L’initiative vise à faciliter l’accès au financement, simplifier les démarches administratives et labelliser plus de 500 startups à l’horizon 2034. Elle ambitionne de créer 150.000 emplois directs et de mettre en place un guichet unique en ligne pour assouplir les formalités dédiées. Le projet se veut être un pont reliant tous les acteurs du système entrepreneurial, notamment les incubateurs, les investisseurs, et les partenaires techniques et financiers. Il mise sur les outils de suivi-évaluation pour mesurer l’impact réel des actions engagées et entend mobiliser les investisseurs nationaux et internationaux.
Ce système ainsi mis en place s’inscrit dans une stratégie nationale d’incitation à la créativité et à l'entrepreneuriat dans plusieurs domaines tels que les TIC, l’énergie, la santé, l’agriculture et la logistique. Elle s’aligne sur une vision globale d’un Sénégal profondément transformé, développé, attractif et leader dans tous les secteurs.
D’après le président de l'Assemblée nationale, El Malicick Ndiaye, cette ambition repose principalement sur la jeunesse sénégalaise dont l’audace et la créativité représentent le moteur de cette projection de bâtir le Sénégal de 2034 et de 2050.
Ce programme ambitieux s’adosse sur un écosystème entrepreneurial en plein développement soutenu par le New Deal technologique, le Startup Act. Il renforce le dynamisme du secteur de la tech et rallonge la liste des instruments existants qui facilitent l’émergence des jeunes entreprises.

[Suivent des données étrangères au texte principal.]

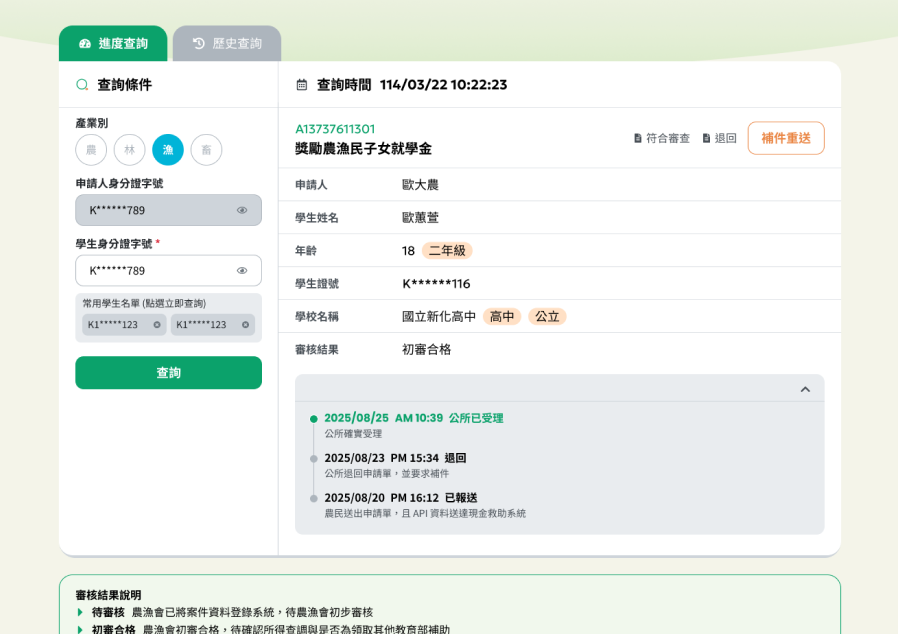The width and height of the screenshot is (898, 634).
Task: Reveal the applicant ID with eye icon
Action: [242, 210]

Selon le Global Startup Ecosystem Report 2024 (GSER 2024) de Startup Genome, organisation spécialisée dans le développement d'écosystèmes innovants, le Sénégal a progressé de 10 places pour se classer 82ᵉ au niveau mondial et 8ᵉ en Afrique subsaharienne.
Avec ce nouvel outil, ce pays ouest-africain intensifie la politique de structuration de son marché des startups pour l'attrait des investisseurs, tout en favorisant l’émergence de futurs leaders nationaux.